While such studies show a positive step in the right direction, Just CEO Deane Moore remains highly concerned about South Africans’ misguided perceptions of retirement. He thinks that everyone deserves a fair and secure retirement, but the Just Retirement Insights 2019 illustrated a huge gap between the reality of retirement in South Africa compared to respondents’ expectations. While 62% of those interviewed said they plan ahead and do not live from day to day, Moore claims that the current low level of retirement savings held by South Africans does not match up against respondents’ expectations of retirement income.

But, if we think we’re proactively planning for retirement, where exactly are we going wrong and what can be done to steer us in a more prosperous direction? The Insights identified that a contradiction exists between people’s appetite for risk versus the reality of their financial situation.

Risk appetite does not add up   

Almost two thirds of pre-retirees and retirees interviewed don’t mind taking risks and are willing to do so to reap rewards. In spite of this, two out of five people say they cannot afford to lose any of their retirement fund money before it affects their retirement plans. Additionally, given the poor investment returns of the past five years, South Africans who are currently retiring are also likely to find their assets worth about 15% less than they would have been in ‘normal’ investment conditions.

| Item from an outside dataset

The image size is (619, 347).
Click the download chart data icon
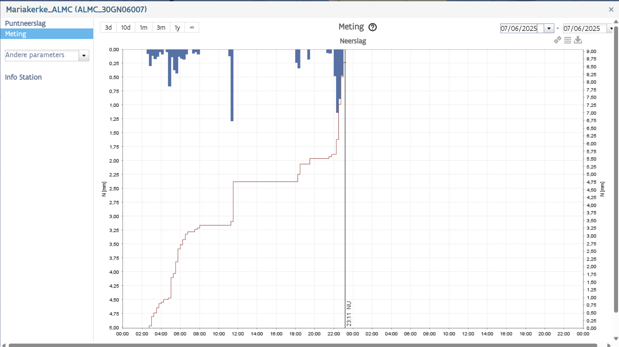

“Just strongly believes in using the right tools to manage risk in retirement, including insurance for longevity risk and investment strategies for investment risk and inflation. Minimising risk to ensure a retirement income that is sustainable and guaranteed is surely more important than maximising risk for the highest income or best returns?” poses Moore.

A strong need for independent financial advice 

Just’s research showed that only four out of 10 pre-retirees and retirees use (or intend to use) the services of a professional adviser. Only 26% of respondents are considering discussing their retirement journey with an expert, yet over half have not yet calculated how much they need each year to live off in retirement.

“Without an accurate understanding of your current financial situation and discussing your unique retirement needs, it is almost impossible to set realistic and achievable financial goals, let alone work towards them. The assistance of an independent adviser should not be restricted to high-income earners only and we strongly recommend that everyone approaching retirement compare product features and pricing of available retirement solutions with a trusted specialist, in order to make informed choices. This should also help to close the gap between the expectations and reality of retirement.”